Wünsche verführen und versklaven
Ihr Bedürfnis nach Lektüre ist geblieben, ihren Wunsch nach Bildung konnte sie sich in ihrem Studium erfüllen. "Ich habe viel erreicht, weil ich immer wieder auf meine Wünsche achte", so die Therapeutin, die in der Kraft der Sehnsucht eine wichtige Ressource zur Persönlichkeitsentwicklung erkennt.
Ziel ihres Workshops ist, eine Art "Wunschzettel" zu schreiben, der konkrete Schritte zur Umsetzung der eigenen aktuellen Wünsche beinhaltet.
Die einen werden von ihren Wünschen verführt und versklavt. Den anderen wiederum sind ihre Wünsche Inspiration und kreative Kraft.
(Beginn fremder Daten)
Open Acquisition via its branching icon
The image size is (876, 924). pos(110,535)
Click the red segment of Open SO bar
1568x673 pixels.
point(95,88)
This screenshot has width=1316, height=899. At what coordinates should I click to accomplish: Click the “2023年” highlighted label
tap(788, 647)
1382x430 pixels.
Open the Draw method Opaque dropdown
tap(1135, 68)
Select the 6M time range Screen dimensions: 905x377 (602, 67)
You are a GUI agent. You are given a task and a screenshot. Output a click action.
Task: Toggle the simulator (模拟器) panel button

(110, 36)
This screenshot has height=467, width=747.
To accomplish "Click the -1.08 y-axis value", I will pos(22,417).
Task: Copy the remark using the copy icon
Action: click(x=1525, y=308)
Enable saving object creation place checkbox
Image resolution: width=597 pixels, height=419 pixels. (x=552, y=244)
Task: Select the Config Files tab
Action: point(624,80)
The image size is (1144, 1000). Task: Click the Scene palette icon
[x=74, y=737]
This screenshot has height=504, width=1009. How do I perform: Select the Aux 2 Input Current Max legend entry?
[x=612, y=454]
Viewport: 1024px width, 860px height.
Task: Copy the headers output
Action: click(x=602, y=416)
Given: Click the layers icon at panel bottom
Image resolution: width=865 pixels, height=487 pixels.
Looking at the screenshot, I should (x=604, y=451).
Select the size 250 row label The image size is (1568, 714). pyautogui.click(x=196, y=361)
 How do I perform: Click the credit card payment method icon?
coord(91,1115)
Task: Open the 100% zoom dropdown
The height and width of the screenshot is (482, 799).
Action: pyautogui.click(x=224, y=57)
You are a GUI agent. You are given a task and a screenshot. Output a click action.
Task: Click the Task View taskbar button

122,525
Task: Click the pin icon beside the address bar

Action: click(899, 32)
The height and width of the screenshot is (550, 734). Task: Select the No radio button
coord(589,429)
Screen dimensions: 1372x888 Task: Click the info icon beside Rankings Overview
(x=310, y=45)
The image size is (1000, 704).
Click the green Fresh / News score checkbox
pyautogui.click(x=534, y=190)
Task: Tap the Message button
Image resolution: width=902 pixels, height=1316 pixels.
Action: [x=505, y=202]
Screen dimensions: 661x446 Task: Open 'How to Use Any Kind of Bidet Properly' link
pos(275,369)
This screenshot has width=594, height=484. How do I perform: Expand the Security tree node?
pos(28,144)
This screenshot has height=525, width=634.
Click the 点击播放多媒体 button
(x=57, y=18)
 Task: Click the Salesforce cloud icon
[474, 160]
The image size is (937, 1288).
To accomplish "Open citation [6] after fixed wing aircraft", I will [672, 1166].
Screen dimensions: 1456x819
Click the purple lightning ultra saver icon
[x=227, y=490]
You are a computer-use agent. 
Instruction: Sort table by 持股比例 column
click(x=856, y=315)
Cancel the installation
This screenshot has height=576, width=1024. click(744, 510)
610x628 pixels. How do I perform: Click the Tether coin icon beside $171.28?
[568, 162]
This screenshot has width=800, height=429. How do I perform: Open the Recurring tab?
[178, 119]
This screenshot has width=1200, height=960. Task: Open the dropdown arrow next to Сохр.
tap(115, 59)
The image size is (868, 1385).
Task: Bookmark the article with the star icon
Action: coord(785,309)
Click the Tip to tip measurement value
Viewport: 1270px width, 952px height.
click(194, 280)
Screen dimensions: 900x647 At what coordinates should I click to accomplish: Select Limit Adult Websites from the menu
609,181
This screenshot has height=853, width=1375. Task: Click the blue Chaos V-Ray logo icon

Und was ist mit Menschen, die behaupten, wunschlos glücklich zu sein? "Die machen mir Angst", sagt die Psychotherapeutin Carmen Unterholzer. "Das sind oft Menschen, die sich das Wünschen verboten haben." Denn von Wünschen muss man sich manchmal auch verabschieden können, und das kann schmerzlich sein.
Anstelle des Wunsches trat die Erkenntnis
"Das Wünschen ist ein altmodischer Zustand", meint hingegen der Schriftsteller Michael Köhlmeier. Dem Wort "Wunsch" liege ein Bild zugrunde, das auf den Zauber der Welt vertraut. Doch seit der Aufklärung ist die Welt immer mehr entzaubert worden.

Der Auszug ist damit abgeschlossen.